(Collected data entries)
************

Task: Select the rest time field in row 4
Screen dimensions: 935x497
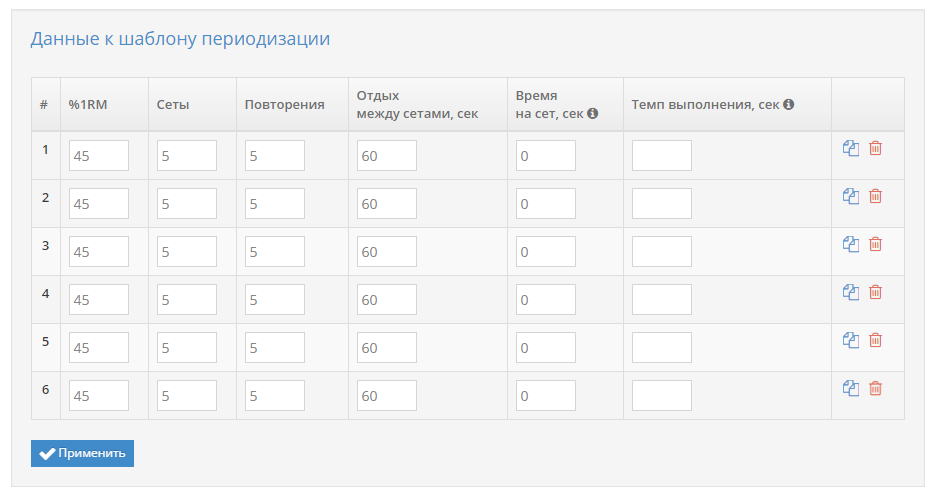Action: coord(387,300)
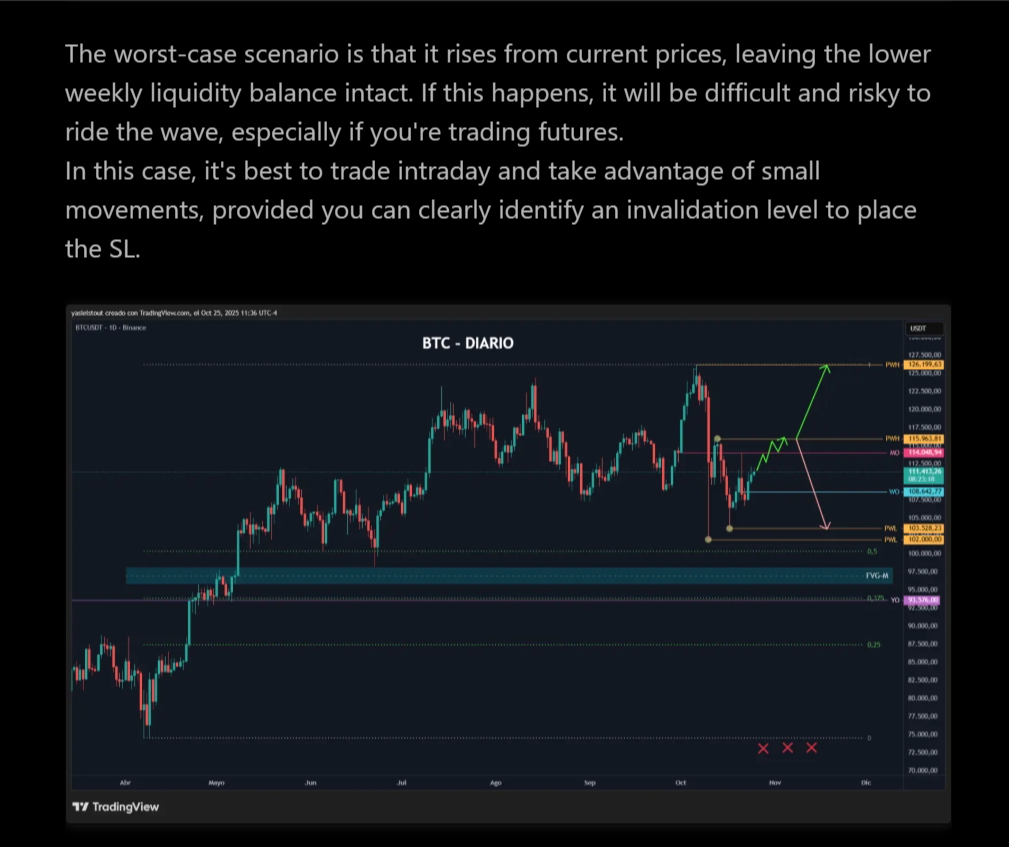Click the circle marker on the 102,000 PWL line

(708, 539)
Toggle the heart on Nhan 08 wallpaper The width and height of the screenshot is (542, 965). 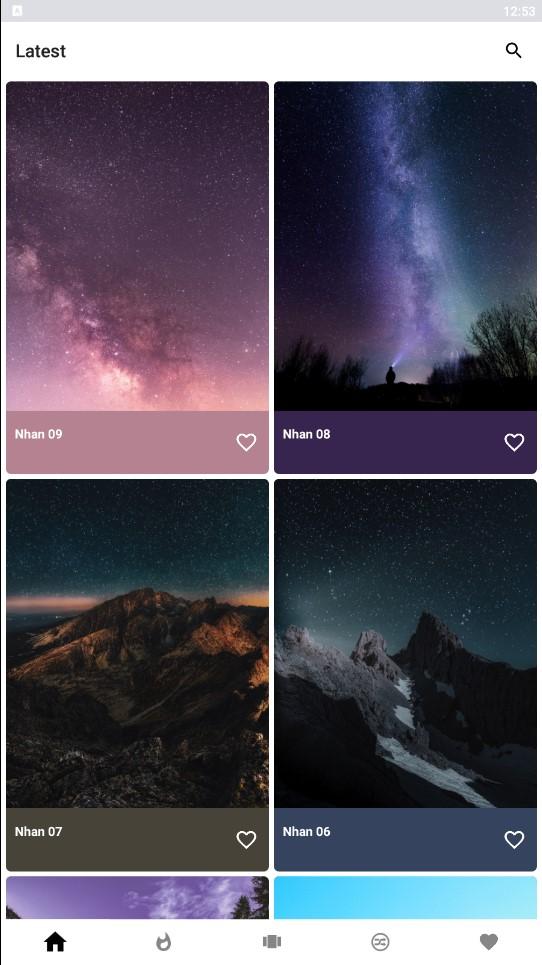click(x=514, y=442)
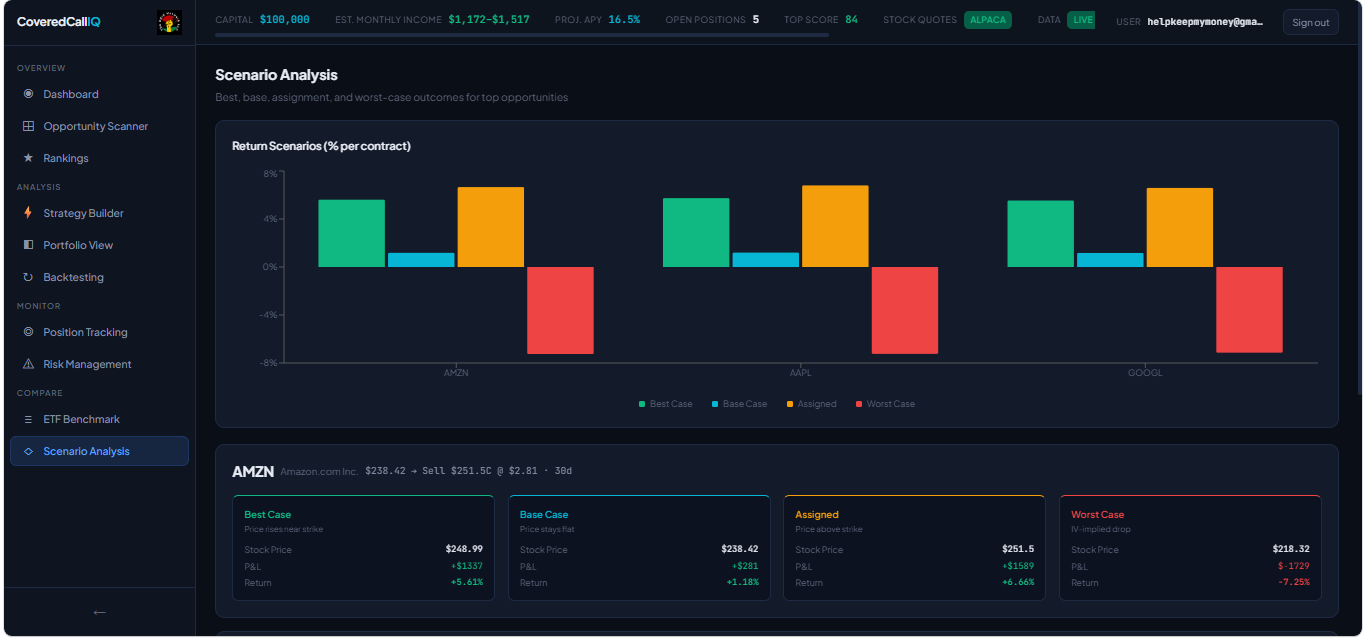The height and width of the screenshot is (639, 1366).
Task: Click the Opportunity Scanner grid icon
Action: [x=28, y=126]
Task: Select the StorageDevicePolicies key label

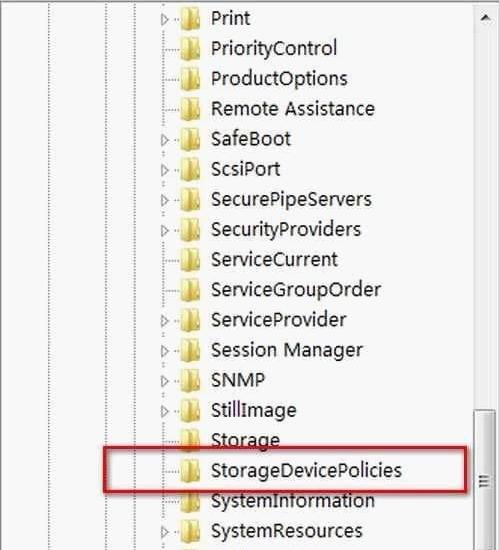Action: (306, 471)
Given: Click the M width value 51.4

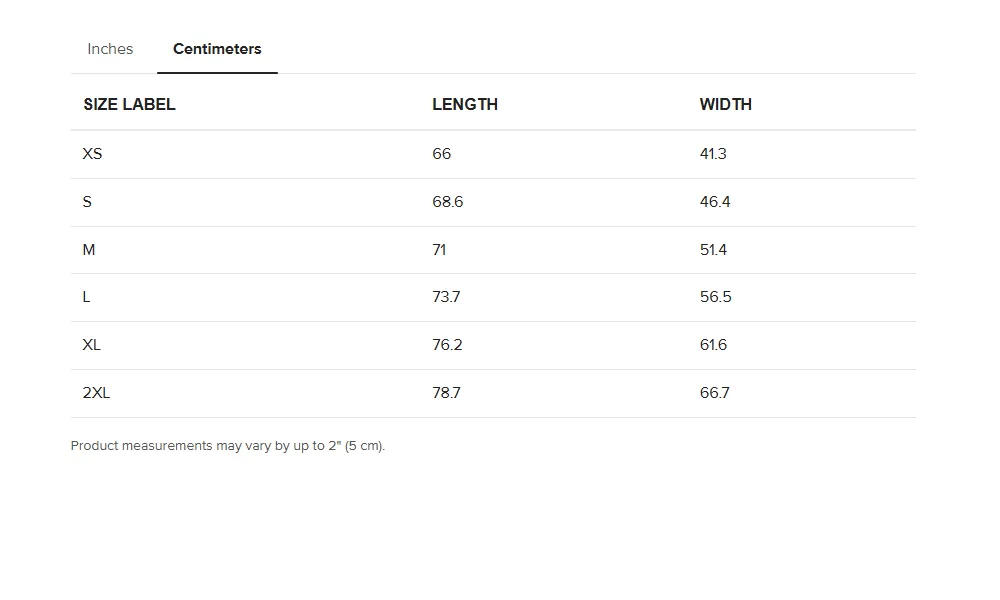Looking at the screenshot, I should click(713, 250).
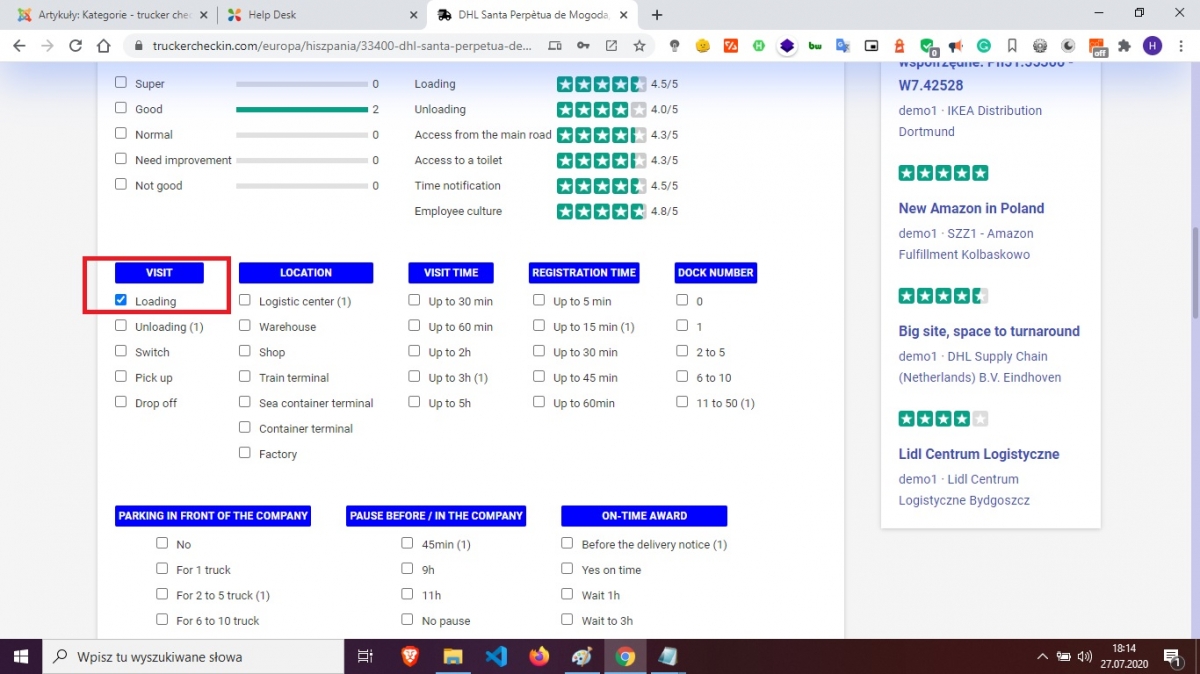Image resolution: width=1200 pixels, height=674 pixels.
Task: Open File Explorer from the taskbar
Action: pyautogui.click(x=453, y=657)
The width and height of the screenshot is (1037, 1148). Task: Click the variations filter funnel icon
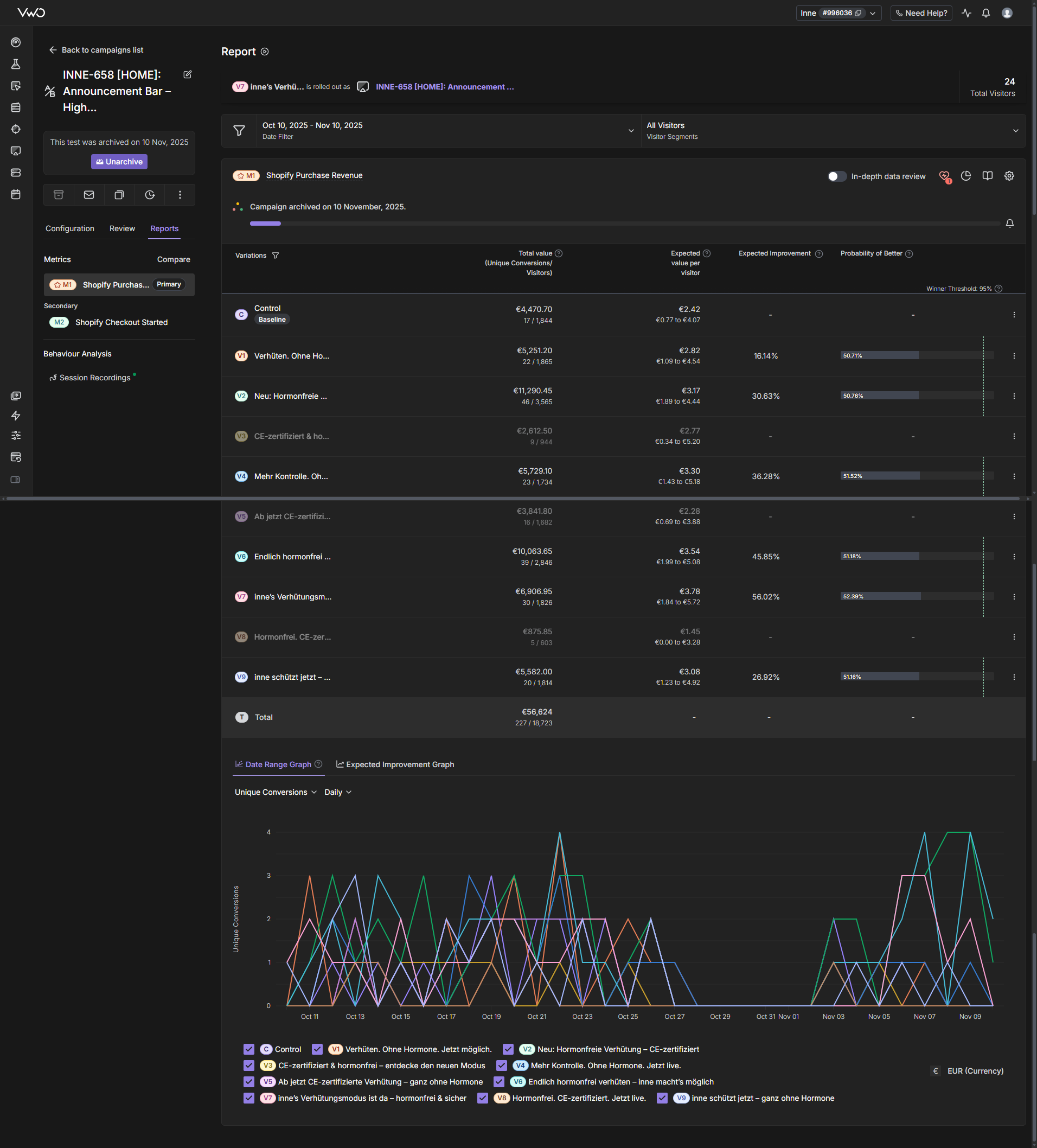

************

● EXERCISE OBJECTIVE: Only the lines from the one containing "Given: Click the M width value 51.4" through the last line of the entries should be transcribed, exactly and with no pictures.

● THE ANSWER:
Given: Click the M width value 51.4

Looking at the screenshot, I should click(713, 250).
Image resolution: width=1200 pixels, height=674 pixels.
Task: Open File Explorer from the taskbar
Action: pyautogui.click(x=453, y=657)
The width and height of the screenshot is (1037, 1148). Task: Click the variations filter funnel icon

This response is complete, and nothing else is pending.